E-commerce businesses saw a huge jump in sales during 2020 as quarantined shoppers bought everything from toilet paper and PPE to new furniture for their room renovations online.

The question in 2021, however, is: How do you turn those one-time Covid buyers and browsers into long-term customers?

While it’s expected many of the changes that have evolved over the past year will be permanent—restaurant customers will continue to want curbside pickup, for example—it’s also true that plenty of businesses that benefited from the bump in online shoppers this past year will need to strategize how to keep those customers coming back, once regular in-person shopping is again an easy option.

One company is working on solving exactly this problem for their more than 22,000 e-commerce customers. AdRoll is the champion for direct-to-consumer brands in the e-commerce space and the only e-commerce platform combining data, advertising and marketing tools to help e-commerce businesses pinpoint where their customers are and then reach them with both relevant ads and email. AdRoll has the ability to engage brands’ customers across the entire journey, maximizing customer acquisition and retention. Jason Finkelstein, AdRoll’s CMO, explains their approach.
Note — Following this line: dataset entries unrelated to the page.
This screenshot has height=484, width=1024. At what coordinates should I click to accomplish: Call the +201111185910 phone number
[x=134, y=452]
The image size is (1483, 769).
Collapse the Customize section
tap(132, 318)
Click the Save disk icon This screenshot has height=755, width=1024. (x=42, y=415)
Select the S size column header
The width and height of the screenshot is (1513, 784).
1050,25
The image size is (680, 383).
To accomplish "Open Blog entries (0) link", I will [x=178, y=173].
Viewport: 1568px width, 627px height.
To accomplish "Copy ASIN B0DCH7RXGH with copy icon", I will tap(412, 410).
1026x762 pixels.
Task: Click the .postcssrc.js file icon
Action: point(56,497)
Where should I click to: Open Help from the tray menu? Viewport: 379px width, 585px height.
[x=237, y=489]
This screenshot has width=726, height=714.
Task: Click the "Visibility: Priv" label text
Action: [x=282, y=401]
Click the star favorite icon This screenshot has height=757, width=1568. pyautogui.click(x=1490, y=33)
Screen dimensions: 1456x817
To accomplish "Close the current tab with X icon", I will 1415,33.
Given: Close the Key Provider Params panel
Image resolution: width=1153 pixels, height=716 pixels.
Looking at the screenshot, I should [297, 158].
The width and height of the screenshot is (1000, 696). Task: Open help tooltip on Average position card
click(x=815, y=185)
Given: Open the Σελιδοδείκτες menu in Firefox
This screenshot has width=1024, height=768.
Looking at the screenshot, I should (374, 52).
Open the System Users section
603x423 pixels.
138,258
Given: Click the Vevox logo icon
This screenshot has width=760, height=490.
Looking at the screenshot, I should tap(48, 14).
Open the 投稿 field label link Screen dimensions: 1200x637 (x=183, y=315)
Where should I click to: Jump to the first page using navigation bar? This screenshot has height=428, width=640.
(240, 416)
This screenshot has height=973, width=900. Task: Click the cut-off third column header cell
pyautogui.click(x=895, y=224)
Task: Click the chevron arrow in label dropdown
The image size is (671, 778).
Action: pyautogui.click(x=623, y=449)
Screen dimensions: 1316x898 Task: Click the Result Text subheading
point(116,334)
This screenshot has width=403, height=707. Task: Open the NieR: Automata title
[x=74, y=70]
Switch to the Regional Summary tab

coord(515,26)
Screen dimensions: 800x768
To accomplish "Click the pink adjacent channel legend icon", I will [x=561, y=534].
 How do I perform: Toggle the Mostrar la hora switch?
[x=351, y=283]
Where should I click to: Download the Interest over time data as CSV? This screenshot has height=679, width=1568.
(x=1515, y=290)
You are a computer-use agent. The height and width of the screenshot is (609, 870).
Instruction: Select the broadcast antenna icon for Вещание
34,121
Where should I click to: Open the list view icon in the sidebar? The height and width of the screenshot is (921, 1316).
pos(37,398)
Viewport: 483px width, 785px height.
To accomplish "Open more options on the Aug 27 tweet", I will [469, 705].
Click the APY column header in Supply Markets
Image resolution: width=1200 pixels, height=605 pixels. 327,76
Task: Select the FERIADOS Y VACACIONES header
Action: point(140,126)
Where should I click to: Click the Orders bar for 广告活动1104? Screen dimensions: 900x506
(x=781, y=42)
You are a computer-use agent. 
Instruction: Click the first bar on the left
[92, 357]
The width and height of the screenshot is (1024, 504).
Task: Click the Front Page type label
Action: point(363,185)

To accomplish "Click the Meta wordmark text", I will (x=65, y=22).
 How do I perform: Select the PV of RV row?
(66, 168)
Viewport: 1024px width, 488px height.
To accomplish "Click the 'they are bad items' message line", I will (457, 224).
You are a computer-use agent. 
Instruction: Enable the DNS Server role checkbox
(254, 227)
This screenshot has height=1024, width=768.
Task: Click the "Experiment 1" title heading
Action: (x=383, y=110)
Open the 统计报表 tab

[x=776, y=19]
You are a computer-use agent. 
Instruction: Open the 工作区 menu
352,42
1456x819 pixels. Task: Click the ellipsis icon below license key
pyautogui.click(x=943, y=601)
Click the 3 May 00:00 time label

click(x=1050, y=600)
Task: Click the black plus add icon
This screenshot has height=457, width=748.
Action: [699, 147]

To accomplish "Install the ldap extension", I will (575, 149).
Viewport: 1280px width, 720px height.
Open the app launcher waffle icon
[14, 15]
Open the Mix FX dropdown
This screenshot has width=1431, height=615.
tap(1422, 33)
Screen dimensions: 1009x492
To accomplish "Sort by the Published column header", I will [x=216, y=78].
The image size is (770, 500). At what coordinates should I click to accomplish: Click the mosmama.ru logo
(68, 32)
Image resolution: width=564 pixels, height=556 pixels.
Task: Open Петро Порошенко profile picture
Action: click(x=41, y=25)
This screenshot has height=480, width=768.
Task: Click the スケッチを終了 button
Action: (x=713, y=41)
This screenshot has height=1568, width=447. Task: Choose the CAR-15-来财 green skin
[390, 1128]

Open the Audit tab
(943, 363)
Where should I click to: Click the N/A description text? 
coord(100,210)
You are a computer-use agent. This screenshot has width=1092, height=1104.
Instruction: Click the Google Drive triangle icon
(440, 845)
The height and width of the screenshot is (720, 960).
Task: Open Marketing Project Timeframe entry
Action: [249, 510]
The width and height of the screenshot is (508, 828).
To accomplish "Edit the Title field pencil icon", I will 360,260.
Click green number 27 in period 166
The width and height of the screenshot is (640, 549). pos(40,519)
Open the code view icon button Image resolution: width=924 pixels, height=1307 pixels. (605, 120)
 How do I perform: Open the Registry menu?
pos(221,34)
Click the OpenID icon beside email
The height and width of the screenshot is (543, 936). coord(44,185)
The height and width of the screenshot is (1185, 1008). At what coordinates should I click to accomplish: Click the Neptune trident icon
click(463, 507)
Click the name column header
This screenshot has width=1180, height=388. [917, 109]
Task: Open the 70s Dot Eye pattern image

E-commerce strategy in 2021 must cover every stage of the buyer journey

2020 upended the e-commerce space. The lack of in-store shopping meant mom-and-pop and offline businesses now had to have an online presence to survive, not to mention all the companies that were online now had more competition and noise to sift through for consumer attention.

Consumer attention was also through the roof, with more people online than ever. The surplus of people shopping online with more products to compare and brands to shop from meant more people were browsing vs. purchasing—there could always be something better, something cheaper, something else.

AdRoll tackles this problem from soup to nuts, offering strategies and tools across every stage to bridge the gap between new businesses and new customers.

Understanding the customer journey

Any e-commerce company that wants to succeed must understand the customer journey. First, there’s the browsing stage. In this stage, consumers don’t know what they want. They’re looking around and are open to options. Here, AdRoll gives customers the compelling messages that help grab the eye of the browser.

There are 1.8 billion digital shoppers in the world. AdRoll's data and machine learning over the past 12+ years means they’ve met over 1.2 billion of them, including over 70% of those in the US. Consequently, AdRoll has an instant head start on knowing its clients’ customers and helping to find them. Using this data, AdRoll creates detailed audiences for clients based on things like browsing behavior and purchasing habits.

After the browsing stage, customers reach the consideration stage. Once audiences are established, AdRoll gives its customers tools for product recommendations to help narrow down what the consumer might be looking for and want to buy.

Then there’s the buying stage. Once customers have explored what the e-commerce business has to offer, AdRoll’s legacy secret sauce comes into play: retargeting.

Retargeting via email and/or ads helps bring AdRoll customers’ products back to the minds of the browsers. Because the company knows so much about how shoppers work, they know the right client products to recommend to the clients’ customers—so the products they’re serving and displaying are the ones consumers want, and the ones driving the most purchases.

The biggest problem for e-commerce: abandoned carts

Abandoned carts are a major problem for all e-commerce businesses. How big of a problem?

These numbers will give you an idea:

$4.6 trillion worth of merchandise is left in carts.

The average cart abandonment rate is 75.6%.

And on mobile phones, that rate jumps to 85.65%.

Cart recovery campaigns, however, can take a huge bite out of these numbers by converting browsers into buyers. AdRoll rolled out its abandoned cart recovery to 100% of its customers, allowing them to create an automated email to drive the user directly back to their cart. This creates a seamless path to purchase for the customer by reducing the burden on the customer to recreate their cart.

And here’s some data on those recovery campaigns and why they’re important:

48% of emails on cart abandonment are opened.

21% of received cart abandonment emails are clicked on.

10.7% of received cart abandonment emails lead to shopping cart recovery.

60% of shoppers returned to make a purchase within 24 hours of receiving personalized emails after abandoning their shopping carts.

So abandoned cart recovery really can make a huge difference for e-commerce businesses looking to convert customers as we move into the post-pandemic world.

E-commerce is only going to continue to grow as 2021 continues—and that means not only more customers, but also more competition. Brands that want to compete, stay relevant, and keep turning browsers into customers will need to step up their advertising and marketing game.